Request
Render every line of the records below as a Markdown table with the columns Row and Line, numbering the rows and skipping blank lines. Leave the pictures out of the table.

━━━

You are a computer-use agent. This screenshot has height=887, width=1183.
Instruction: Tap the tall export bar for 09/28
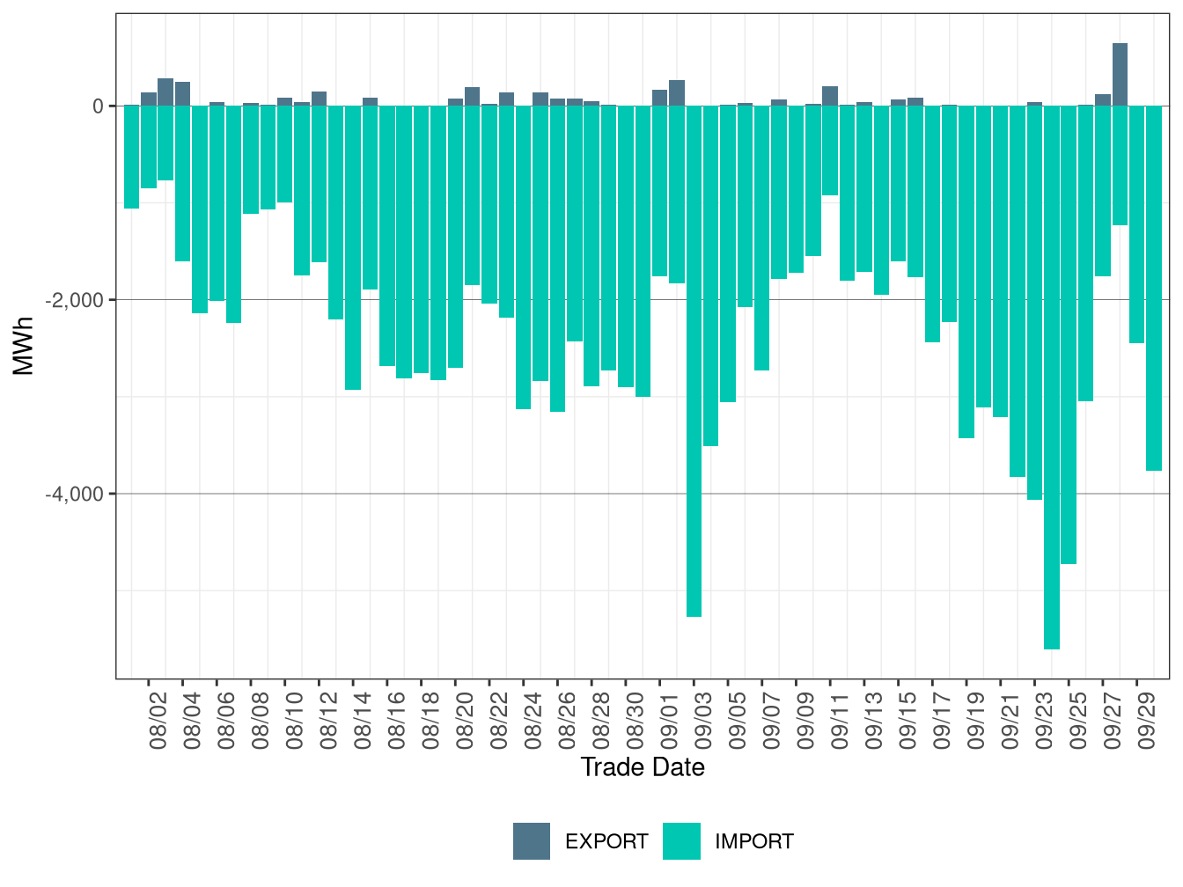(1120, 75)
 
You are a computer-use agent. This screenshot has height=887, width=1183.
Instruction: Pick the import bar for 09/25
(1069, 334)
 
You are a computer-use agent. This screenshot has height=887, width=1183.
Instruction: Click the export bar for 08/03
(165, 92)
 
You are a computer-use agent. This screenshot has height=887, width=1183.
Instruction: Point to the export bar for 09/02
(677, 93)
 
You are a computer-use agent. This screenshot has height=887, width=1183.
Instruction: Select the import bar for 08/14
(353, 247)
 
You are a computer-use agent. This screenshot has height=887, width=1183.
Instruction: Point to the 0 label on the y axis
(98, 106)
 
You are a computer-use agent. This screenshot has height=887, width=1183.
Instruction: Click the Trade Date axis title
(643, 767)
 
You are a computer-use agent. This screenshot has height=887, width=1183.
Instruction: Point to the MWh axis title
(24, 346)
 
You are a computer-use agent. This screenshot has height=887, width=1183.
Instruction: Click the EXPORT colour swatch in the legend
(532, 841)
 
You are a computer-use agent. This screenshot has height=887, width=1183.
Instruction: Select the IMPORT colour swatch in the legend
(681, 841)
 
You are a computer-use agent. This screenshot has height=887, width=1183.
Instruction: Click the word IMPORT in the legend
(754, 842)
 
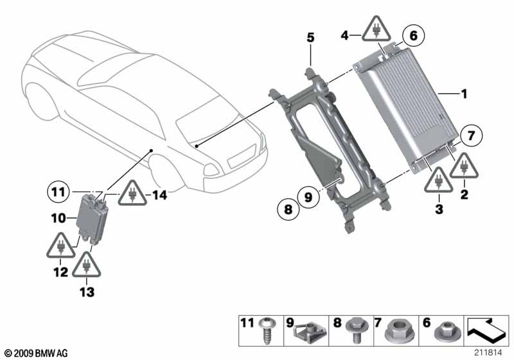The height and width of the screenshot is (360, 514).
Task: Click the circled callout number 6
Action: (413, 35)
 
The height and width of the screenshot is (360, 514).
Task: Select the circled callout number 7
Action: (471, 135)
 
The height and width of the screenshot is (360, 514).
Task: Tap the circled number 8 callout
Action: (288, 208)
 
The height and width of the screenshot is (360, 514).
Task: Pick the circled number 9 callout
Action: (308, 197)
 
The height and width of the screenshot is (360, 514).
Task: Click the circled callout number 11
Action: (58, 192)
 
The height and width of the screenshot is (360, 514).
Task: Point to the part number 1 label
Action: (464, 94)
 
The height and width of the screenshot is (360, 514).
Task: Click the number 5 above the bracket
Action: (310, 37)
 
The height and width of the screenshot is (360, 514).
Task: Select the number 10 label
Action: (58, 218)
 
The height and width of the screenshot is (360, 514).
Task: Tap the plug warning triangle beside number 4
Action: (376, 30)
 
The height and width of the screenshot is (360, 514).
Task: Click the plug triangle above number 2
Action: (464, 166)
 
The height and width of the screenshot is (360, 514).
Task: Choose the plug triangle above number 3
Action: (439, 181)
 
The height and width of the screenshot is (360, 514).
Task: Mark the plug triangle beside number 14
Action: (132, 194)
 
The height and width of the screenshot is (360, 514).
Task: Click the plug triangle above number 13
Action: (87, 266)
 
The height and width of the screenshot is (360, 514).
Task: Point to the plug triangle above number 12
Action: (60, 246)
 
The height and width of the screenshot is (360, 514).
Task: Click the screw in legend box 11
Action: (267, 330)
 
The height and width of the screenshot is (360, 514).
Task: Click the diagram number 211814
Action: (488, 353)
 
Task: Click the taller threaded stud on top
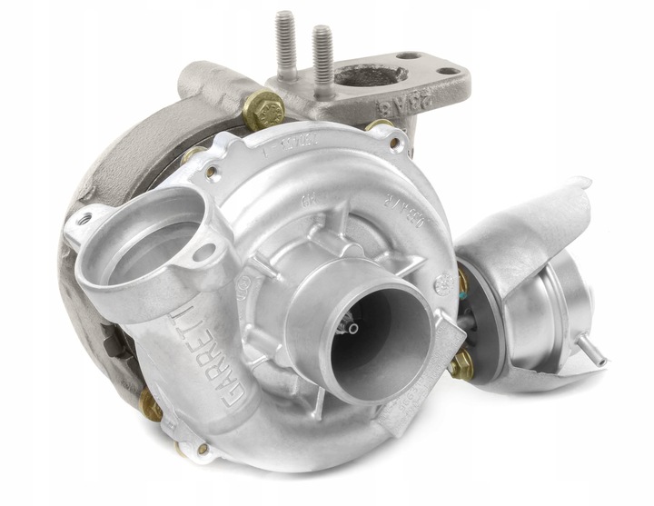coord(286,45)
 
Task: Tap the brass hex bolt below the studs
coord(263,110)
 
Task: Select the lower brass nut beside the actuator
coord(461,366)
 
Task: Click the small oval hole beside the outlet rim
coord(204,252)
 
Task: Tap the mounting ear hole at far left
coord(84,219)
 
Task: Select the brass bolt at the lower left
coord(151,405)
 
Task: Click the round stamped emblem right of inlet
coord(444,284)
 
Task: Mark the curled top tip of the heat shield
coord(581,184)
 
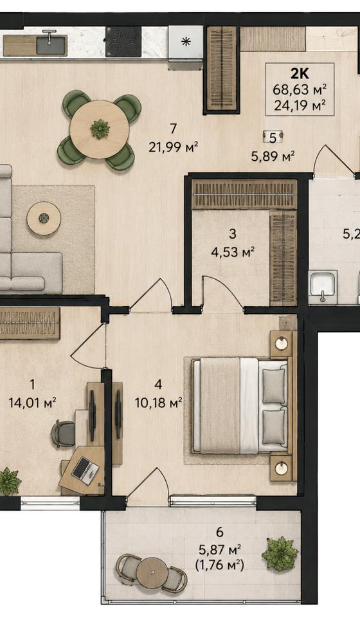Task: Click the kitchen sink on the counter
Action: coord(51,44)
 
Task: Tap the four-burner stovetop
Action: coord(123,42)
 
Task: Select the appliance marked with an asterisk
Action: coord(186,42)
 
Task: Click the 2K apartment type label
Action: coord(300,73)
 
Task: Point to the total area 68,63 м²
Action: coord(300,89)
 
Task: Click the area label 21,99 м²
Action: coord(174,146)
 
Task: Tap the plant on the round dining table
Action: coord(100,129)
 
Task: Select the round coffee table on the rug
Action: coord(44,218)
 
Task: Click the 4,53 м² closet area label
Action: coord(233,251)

━━━

Exercise solution
| Row | Line |
|---|---|
| 1 | You are a computer-use agent. This screenshot has height=887, width=1183. |
| 2 | Instruction: Tap the tall export bar for 09/28 |
| 3 | (1120, 75) |
| 4 | You are a computer-use agent. This screenshot has height=887, width=1183. |
| 5 | Instruction: Pick the import bar for 09/25 |
| 6 | (1069, 334) |
| 7 | You are a computer-use agent. This screenshot has height=887, width=1183. |
| 8 | Instruction: Click the export bar for 08/03 |
| 9 | (165, 92) |
| 10 | You are a computer-use agent. This screenshot has height=887, width=1183. |
| 11 | Instruction: Point to the export bar for 09/02 |
| 12 | (677, 93) |
| 13 | You are a computer-use agent. This screenshot has height=887, width=1183. |
| 14 | Instruction: Select the import bar for 08/14 |
| 15 | (353, 247) |
| 16 | You are a computer-use agent. This screenshot has height=887, width=1183. |
| 17 | Instruction: Point to the 0 label on the y axis |
| 18 | (98, 106) |
| 19 | You are a computer-use agent. This screenshot has height=887, width=1183. |
| 20 | Instruction: Click the Trade Date axis title |
| 21 | (643, 767) |
| 22 | You are a computer-use agent. This screenshot has height=887, width=1183. |
| 23 | Instruction: Point to the MWh axis title |
| 24 | (24, 346) |
| 25 | You are a computer-use agent. This screenshot has height=887, width=1183. |
| 26 | Instruction: Click the EXPORT colour swatch in the legend |
| 27 | (532, 841) |
| 28 | You are a computer-use agent. This screenshot has height=887, width=1183. |
| 29 | Instruction: Select the IMPORT colour swatch in the legend |
| 30 | (681, 841) |
| 31 | You are a computer-use agent. This screenshot has height=887, width=1183. |
| 32 | Instruction: Click the word IMPORT in the legend |
| 33 | (754, 842) |
| 34 | The height and width of the screenshot is (360, 514). |
| 35 | Task: Click the circled callout number 6 |
| 36 | Action: (413, 35) |
| 37 | The height and width of the screenshot is (360, 514). |
| 38 | Task: Select the circled callout number 7 |
| 39 | Action: (471, 135) |
| 40 | The height and width of the screenshot is (360, 514). |
| 41 | Task: Tap the circled number 8 callout |
| 42 | Action: (288, 208) |
| 43 | The height and width of the screenshot is (360, 514). |
| 44 | Task: Pick the circled number 9 callout |
| 45 | Action: (308, 197) |
| 46 | The height and width of the screenshot is (360, 514). |
| 47 | Task: Click the circled callout number 11 |
| 48 | Action: (58, 192) |
| 49 | The height and width of the screenshot is (360, 514). |
| 50 | Task: Point to the part number 1 label |
| 51 | Action: (464, 94) |
| 52 | The height and width of the screenshot is (360, 514). |
| 53 | Task: Click the number 5 above the bracket |
| 54 | Action: (310, 37) |
| 55 | The height and width of the screenshot is (360, 514). |
| 56 | Task: Select the number 10 label |
| 57 | Action: (58, 218) |
| 58 | The height and width of the screenshot is (360, 514). |
| 59 | Task: Tap the plug warning triangle beside number 4 |
| 60 | Action: (376, 30) |
| 61 | The height and width of the screenshot is (360, 514). |
| 62 | Task: Click the plug triangle above number 2 |
| 63 | Action: (464, 166) |
| 64 | The height and width of the screenshot is (360, 514). |
| 65 | Task: Choose the plug triangle above number 3 |
| 66 | Action: (439, 181) |
| 67 | The height and width of the screenshot is (360, 514). |
| 68 | Task: Mark the plug triangle beside number 14 |
| 69 | Action: (132, 194) |
| 70 | The height and width of the screenshot is (360, 514). |
| 71 | Task: Click the plug triangle above number 13 |
| 72 | Action: (87, 266) |
| 73 | The height and width of the screenshot is (360, 514). |
| 74 | Task: Point to the plug triangle above number 12 |
| 75 | Action: (60, 246) |
| 76 | The height and width of the screenshot is (360, 514). |
| 77 | Task: Click the screw in legend box 11 |
| 78 | Action: (267, 330) |
| 79 | The height and width of the screenshot is (360, 514). |
| 80 | Task: Click the diagram number 211814 |
| 81 | Action: (488, 353) |
| 82 | Task: Click the taller threaded stud on top |
| 83 | coord(286,45) |
| 84 | Task: Tap the brass hex bolt below the studs |
| 85 | coord(263,110) |
| 86 | Task: Select the lower brass nut beside the actuator |
| 87 | coord(461,366) |
| 88 | Task: Click the small oval hole beside the outlet rim |
| 89 | coord(204,252) |
| 90 | Task: Tap the mounting ear hole at far left |
| 91 | coord(84,219) |
| 92 | Task: Select the brass bolt at the lower left |
| 93 | coord(151,405) |
| 94 | Task: Click the round stamped emblem right of inlet |
| 95 | coord(444,284) |
| 96 | Task: Mark the curled top tip of the heat shield |
| 97 | coord(581,184) |
| 98 | Task: Click the kitchen sink on the counter |
| 99 | Action: coord(51,44) |
| 100 | Task: Tap the four-burner stovetop |
| 101 | Action: coord(123,42) |
| 102 | Task: Select the appliance marked with an asterisk |
| 103 | Action: coord(186,42) |
| 104 | Task: Click the 2K apartment type label |
| 105 | Action: coord(300,73) |
| 106 | Task: Point to the total area 68,63 м² |
| 107 | Action: coord(300,89) |
| 108 | Task: Click the area label 21,99 м² |
| 109 | Action: coord(174,146) |
| 110 | Task: Tap the plant on the round dining table |
| 111 | Action: coord(100,129) |
| 112 | Task: Select the round coffee table on the rug |
| 113 | Action: coord(44,218) |
| 114 | Task: Click the 4,53 м² closet area label |
| 115 | Action: coord(233,251) |